## Trecho para leitura
EUA condena a 45 meses de prisão ex-analista que expôs chacinas
O ex-analista de inteligência da Força Aérea dos EUA, Daniel Hale, que expôs ao mundo os crimes de guerra dos EUA com drones, foi condenado a quase quatro anos de prisão (45 meses), na primeira sentença contra denunciantes, sob a Lei de Espionagem, no governo Biden.
“The Drone Papers” foram publicados pelo Intercept em outubro de 2015. Conforme os documentos que Hale vazou, das 200 pessoas mortas entre janeiro de 2012 e fevereiro de 2013, nos ataques de drones, apenas 35 eram os alvos pretendidos. Ou seja, quase 90% dos mortos eram inocentes, que mesmo assim foram classificados como ‘inimigos mortos em ação’.
Em suma, um crime de guerra, cometido sob ordens do então presidente Barack Obama, dadas nas assim batizadas pelo New York Times “Terças da Morte”.
O denunciante, Hale, numa inversão da ‘Jurisprudência de Nuremberg’, depois de ser perseguido sob Obama e processado sob Trump por “espionagem”, se torna o primeiro prisioneiro de consciência do presidente Biden.
Como postou o também denunciante, Edward Snowden, “Quando expor um crime é considerado cometer um crime, estamos sendo governados por criminosos”.
Ao proferir a iníqua sentença, o juiz Liam O’Grady asseverou que a sentença de 45 meses era necessária para “impedir que outros revelassem segredos do governo”.
Sob a coação de ser condenado a 50 anos por espionagem, Hale se declarou culpado em março, admitindo “retenção e transmissão de informações de segurança nacional”, como parte de um acordo para sua pena não superar dez anos.

## Registros listados
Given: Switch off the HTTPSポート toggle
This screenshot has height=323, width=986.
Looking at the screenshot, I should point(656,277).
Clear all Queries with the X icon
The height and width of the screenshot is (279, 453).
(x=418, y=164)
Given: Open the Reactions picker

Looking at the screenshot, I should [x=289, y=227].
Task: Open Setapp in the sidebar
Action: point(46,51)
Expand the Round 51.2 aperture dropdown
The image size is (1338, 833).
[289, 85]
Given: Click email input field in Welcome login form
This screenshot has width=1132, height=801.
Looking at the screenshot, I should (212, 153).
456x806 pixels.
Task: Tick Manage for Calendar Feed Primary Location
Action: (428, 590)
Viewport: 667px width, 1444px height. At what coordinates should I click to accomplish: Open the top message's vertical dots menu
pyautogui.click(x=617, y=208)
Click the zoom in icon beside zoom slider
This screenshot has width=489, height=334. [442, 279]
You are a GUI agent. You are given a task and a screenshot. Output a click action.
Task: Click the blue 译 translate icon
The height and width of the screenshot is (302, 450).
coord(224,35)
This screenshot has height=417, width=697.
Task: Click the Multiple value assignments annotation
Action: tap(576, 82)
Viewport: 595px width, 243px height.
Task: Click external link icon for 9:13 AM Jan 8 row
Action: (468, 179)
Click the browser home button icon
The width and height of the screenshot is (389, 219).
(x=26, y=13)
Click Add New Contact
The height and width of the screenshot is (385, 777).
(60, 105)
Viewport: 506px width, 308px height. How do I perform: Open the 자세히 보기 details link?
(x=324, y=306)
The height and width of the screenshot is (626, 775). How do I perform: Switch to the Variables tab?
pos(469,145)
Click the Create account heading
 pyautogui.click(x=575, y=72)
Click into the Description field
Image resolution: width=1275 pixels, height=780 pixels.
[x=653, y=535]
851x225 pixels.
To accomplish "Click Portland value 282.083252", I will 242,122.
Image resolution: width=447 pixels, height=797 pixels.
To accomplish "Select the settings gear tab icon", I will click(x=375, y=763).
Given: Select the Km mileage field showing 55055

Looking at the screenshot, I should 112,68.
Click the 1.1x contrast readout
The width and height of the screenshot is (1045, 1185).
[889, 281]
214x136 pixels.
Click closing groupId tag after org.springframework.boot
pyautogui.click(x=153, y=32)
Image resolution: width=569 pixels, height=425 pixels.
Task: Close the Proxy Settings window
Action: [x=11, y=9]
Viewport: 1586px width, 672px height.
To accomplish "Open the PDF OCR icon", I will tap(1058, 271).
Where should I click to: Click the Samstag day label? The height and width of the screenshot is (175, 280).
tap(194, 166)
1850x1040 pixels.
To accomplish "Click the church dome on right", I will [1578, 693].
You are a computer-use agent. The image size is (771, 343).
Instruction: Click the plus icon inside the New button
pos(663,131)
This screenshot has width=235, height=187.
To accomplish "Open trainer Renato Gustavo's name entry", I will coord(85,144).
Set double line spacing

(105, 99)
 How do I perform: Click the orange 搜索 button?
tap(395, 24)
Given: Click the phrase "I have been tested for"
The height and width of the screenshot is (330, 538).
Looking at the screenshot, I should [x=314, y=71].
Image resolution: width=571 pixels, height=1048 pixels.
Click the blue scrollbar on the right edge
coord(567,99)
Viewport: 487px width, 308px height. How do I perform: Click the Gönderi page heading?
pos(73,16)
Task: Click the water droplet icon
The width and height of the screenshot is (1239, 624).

## Instruções
- 1) Aponte todas as pessoas mencionadas pelo nome no trecho sobre a condenação de Daniel Hale.
- 2) Prossiga o trecho sobre a condenação de Daniel Hale a partir da última frase apresentada.

## Respostas em ordem
- 1) Daniel Hale, Barack Obama, Trump, Biden, Edward Snowden e Liam O’Grady.

- 2)
“Crimes de guerra”
“Ele fez isso porque estava denunciando um crime de guerra. Ele não tem permissão para dizer isso. E não tem nenhuma chance de absolvição”, assinalou o ex-agente da CIA, e denunciante da tortura, John Kiriakou, ele próprio encarcerado por 2,5 anos por isso.
O ‘tribunal’ em que Hale foi julgado é o mesmo que espera Assange, praticamente uma dependência do braço ‘jurídico’ da CIA/Pentágono, e que já condenou Chelsea Manning, Kiriakou e outros.
Hale recebeu manifestações de solidariedade também de Daniel Ellsberg, o autor do ‘Pentagon Papers”, e do WikiLeaks. Após a sentença, a Associação Americana pelas Liberdades Civis (ACLU) afirmou que o denunciante “ajudou o público a saber sobre um programa letal que nunca deveria ter sido mantido em segredo. Ele deveria ser agradecido, não sentenciado como espião”.
V-2 dos tempos modernos
Investigação sobre os assassinatos com drones, realizado pelo Bureau de Jornalismo Investigativo (TBIJ), comparou os drones norte-americanos às V-2 dos tempos modernos. O relatório denunciou que entre junho de 2004 e meados de setembro de 2012, ataques de drones mataram entre 2.562 e 3.325 pessoas no Paquistão, das quais cerca de 474 a 881 eram civis, incluindo 176 crianças.
No relato desses investigadores, os drones pairam 24 horas por dia nos céus do Iraque, Somália, Iêmen, Afeganistão, Paquistão e Síria, operados remotamente desde bases norte-americanas e, sem avisar, bombardeiam casas, veículos e até funerais e casamentos.
É comum atacar as equipes de resgate. Nem crianças são poupadas. Os assassinatos são tratados pelos operadores como se fossem um tipo de videogame. Os mísseis disparados pelos drones matam ou ferem por meio de incineração,
estilhaços e liberação de ondas de explosão poderosas, capazes de esmagar órgãos internos. Os sobreviventes frequentemente sofrem queimaduras desfigurantes, amputações de membros, bem como perda de visão e audição.”
No documentário de 2016 ‘National Bird’, Hale fala de sua infância miserável e o que o levou a se alistar. “Antes de entrar para o exército, eu estava bem ciente de que o que estava prestes a entrar era algo do qual discordava. Eu entrei de qualquer maneira por desespero. Eu estava sem teto. Eu estava desesperado. Eu não tinha outro lugar para ir. Eu estava na minha última perna. A Força Aérea estava pronta para me aceitar.”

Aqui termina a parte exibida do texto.